THE accessibility of the most sophisticated of new cars is alien to the majority of motorists ... [more]
Friday, 19 April 2019
WHILE we have no way of knowing what the classic cars of tomorrow will be like, you can bet there will be a
Vauxhall among them.
This might seem an odd statement to make for such a workaday marque, but Vauxhall has a fine tradition of car manufacture that goes back more than a century.
I discovered while reacquainting myself with classic cars during the Christmas break that Vauxhall was indeed producing cars as early as 1903 — the company having been founded in 1857 as a pump and marine engine manufacturer.
As to any future claim as a maker of classics, there is a precedent. One “modern” example I found was a recent auction where a 1962 Vauxhall Cresta had an estimate of more than £5,000 — not bad for a car that was more than half a century old.
But what will aficionados in 50 years’ time make of the 2016 Vauxhall Mokka X? As promised in last week’s “Christmas in the Cotswolds” column, I have been driving the Mokka X with a view to finding out if it has that all-important X factor.
Well, while this car may or may not turn out to be a classic in years to come, I think with this certain X factor added — the X was launched at the 2016 Geneva Motor Show, though the Mokka first appeared in 2012 — it is evolving into a finely competitive car in a popular segment of the market.
This was always going to be a tough call. Actually, a few weeks ago I was driving one of its near rivals, which was also an accomplished medium-sized SUV (sport utility vehicle) that has definitely wowed buyers.
But here I think we have to factor in the price of the Mokka X. The X starts at around £18,000 (£19,515 for diesel versions). While that rival I mentioned — which shall remain nameless — did have a similar starting price to the Mokka X, the test car was nudging the £25,000 mark.
So if the Mokka X is going to prove competitive on price, then that’s a good start.
When I drove the car a couple of years ago I also wrote about a kind of “awkwardness”. However, I realised that this might have been the “high-ride” design factor.
I conceded that when you get your driver’s seat and steering adjusted to your own liking, this is a definite plus.
So for a medium-sized SUV you do not feel at all “low-down” on the road compared with much bigger SUVs.

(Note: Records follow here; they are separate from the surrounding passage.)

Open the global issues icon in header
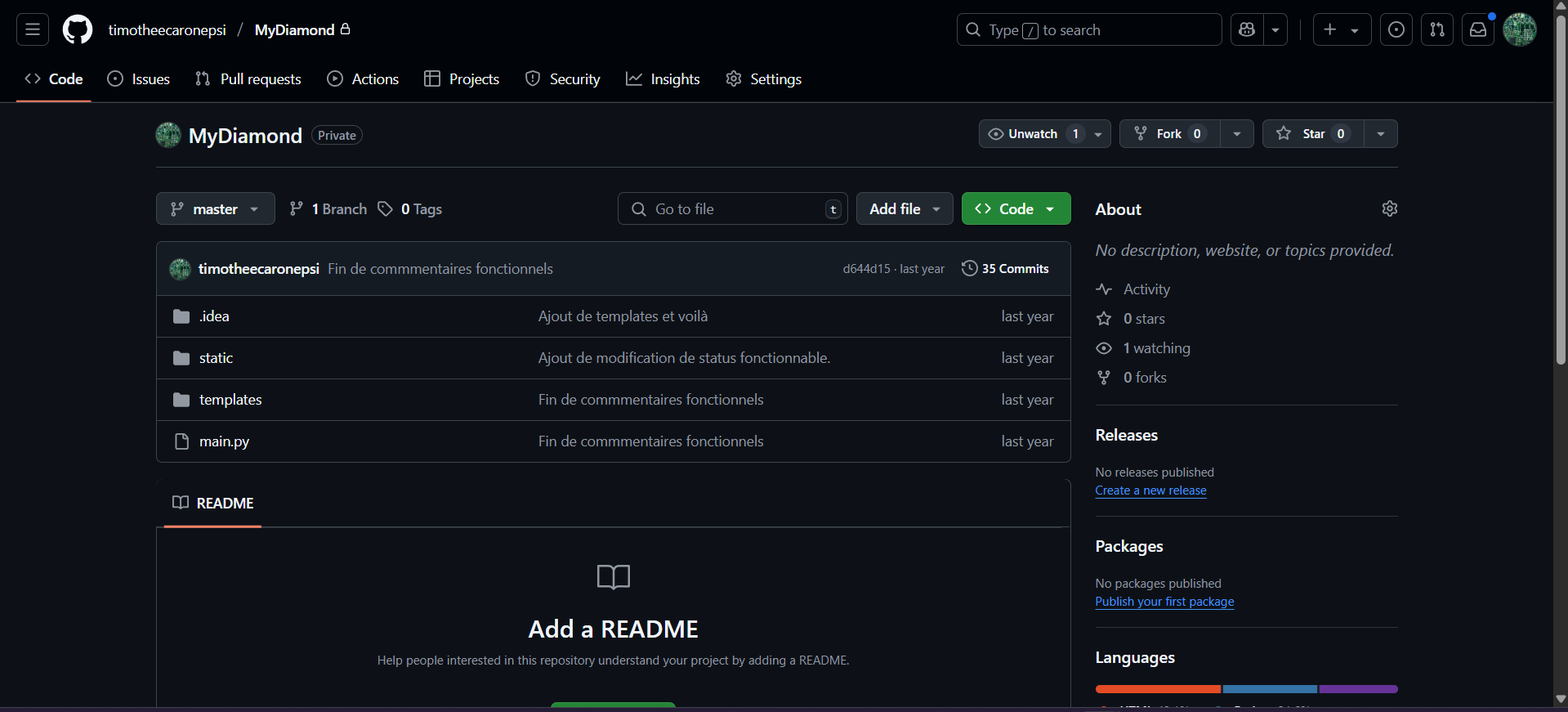Screen dimensions: 1568x712 [1396, 29]
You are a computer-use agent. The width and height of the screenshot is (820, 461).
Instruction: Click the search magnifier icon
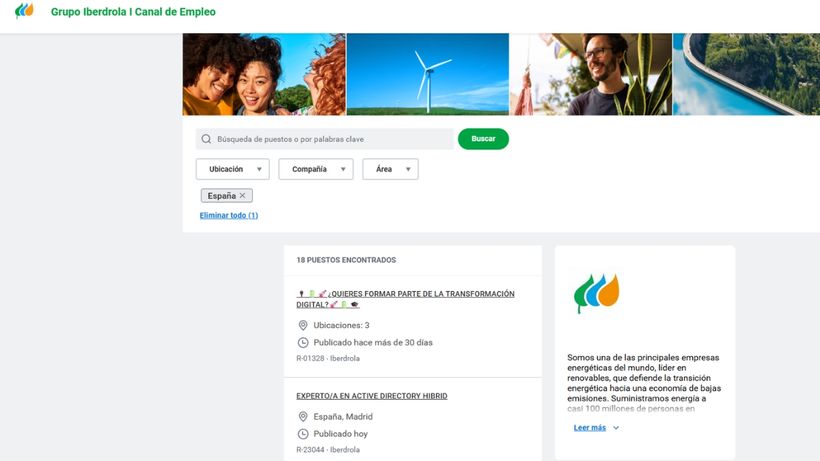(206, 139)
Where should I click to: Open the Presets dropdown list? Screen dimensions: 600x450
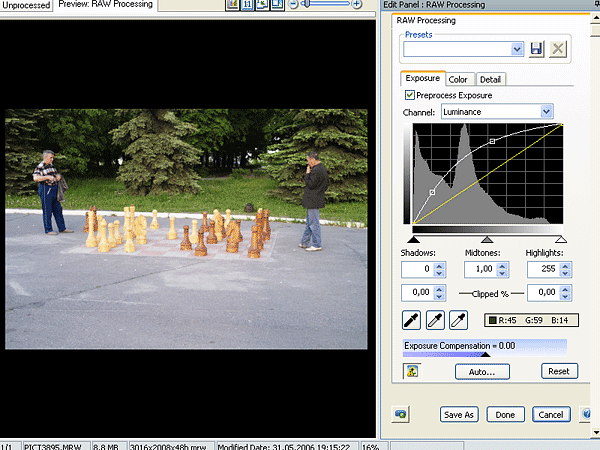coord(517,48)
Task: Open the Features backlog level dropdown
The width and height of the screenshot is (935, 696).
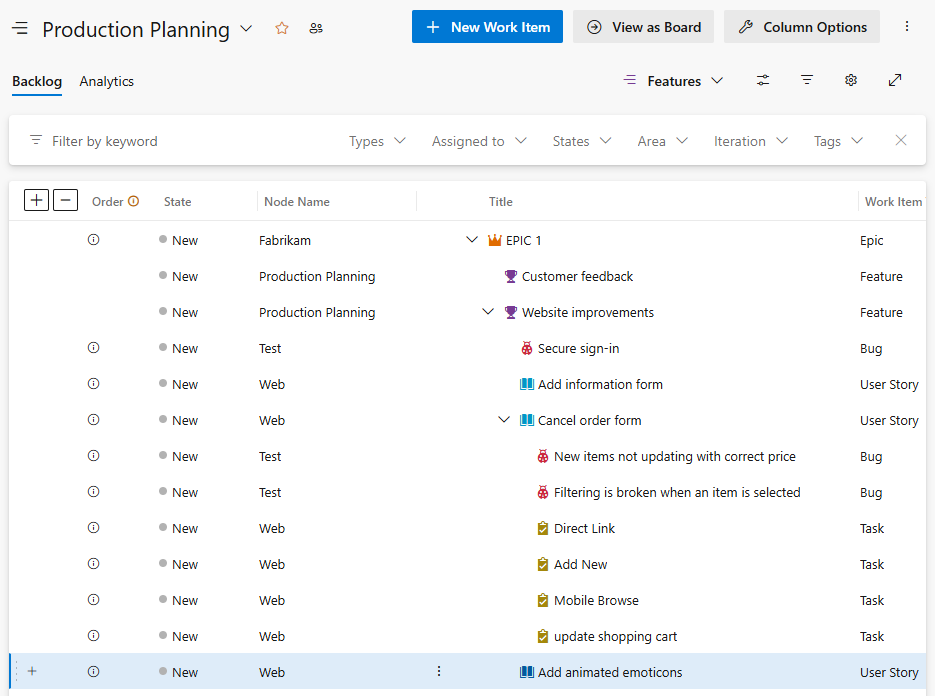Action: [673, 80]
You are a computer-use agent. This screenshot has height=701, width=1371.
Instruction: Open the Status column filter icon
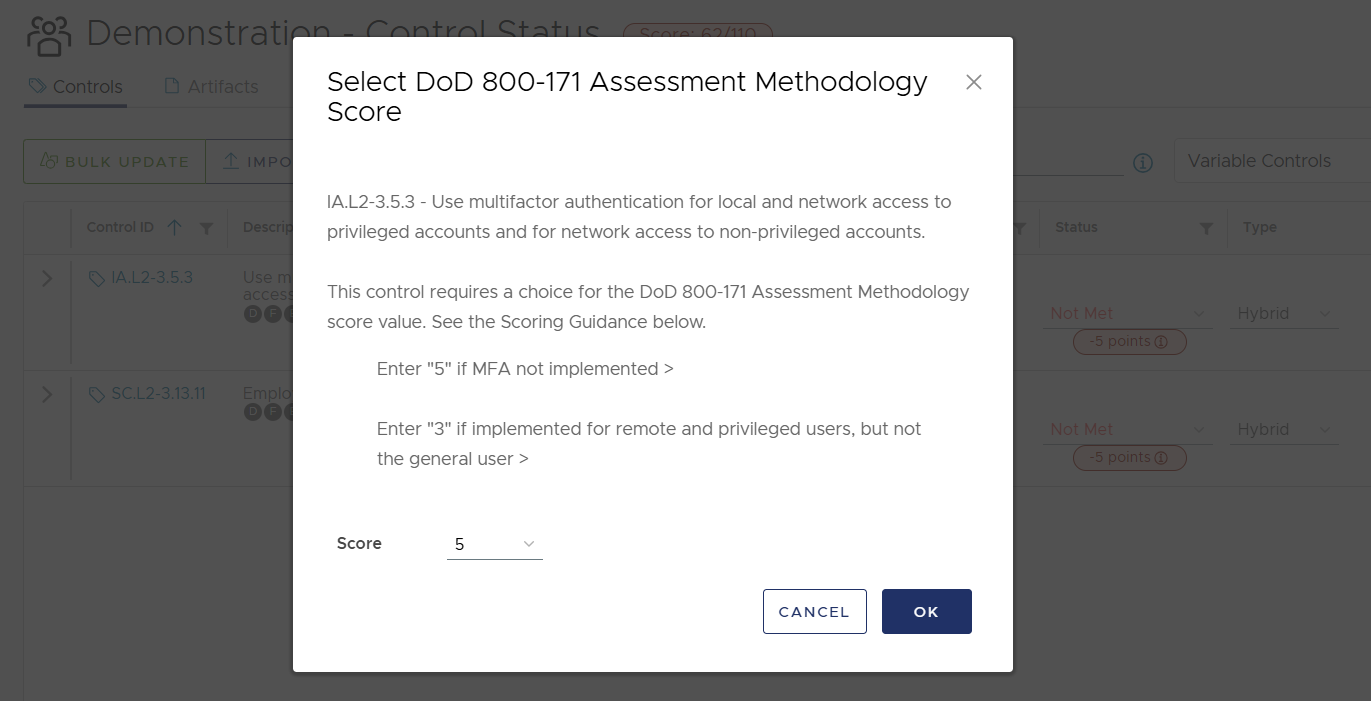[x=1206, y=228]
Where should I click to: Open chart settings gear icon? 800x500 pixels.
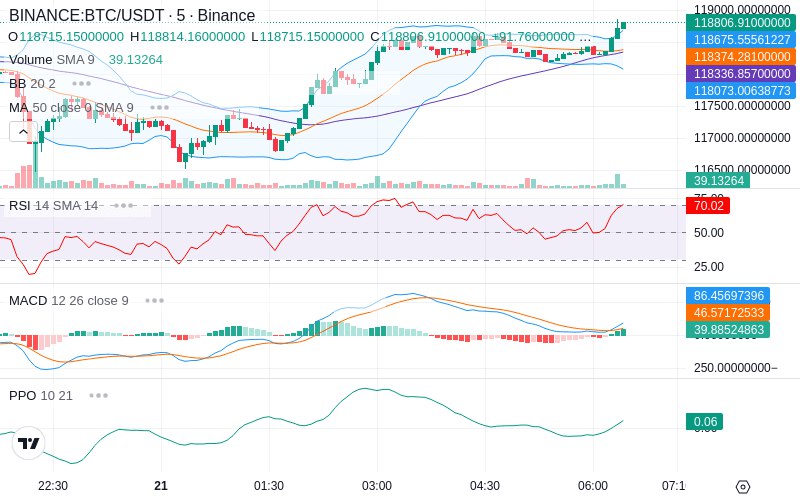pyautogui.click(x=743, y=487)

The test car this week was the Mokka X powered by the new 1.4-litre Direct Injection Turbo (152PS) petrol unit. While I think I prefer the diesel version, this would be just a matter of personal taste.
The pull away with the 1.4-litre Direct Injection Turbo (152PS) petrol unit is snappier — and it takes a bit of getting used to that the engine is quite high-revving.
Of course, this comes into its own once you are on the move — and this Mokka X with this turbo petrol engine is nothing if not plucky and willing to perform.
There is plenty of room in the cabin and, though not luxuriously appointed, the ergonomics — as with most Vauxhalls apart from prestige versions — are perfunctory.
But this too can work well. After all, so much of what a car is about today is being functional — getting you from A to B without fuss and hopefully as economically as possible.
The combined miles per gallon figure for this car of 43.5 mpg I did not find particularly impressive, but then this is the way with any petrol-powered car.
Of course, you get better mpg with a diesel car of any description — and this is indeed the case with the Mokka X range.
However, there is a huge debate at present about the merits or otherwise of diesel-powered cars. Once they were — particularly in Europe — the engine power source of choice. But I think that is about to change radically in the next
Looking at the spec on this test car, it is hard to fault it on what you actually get as so-called standard features.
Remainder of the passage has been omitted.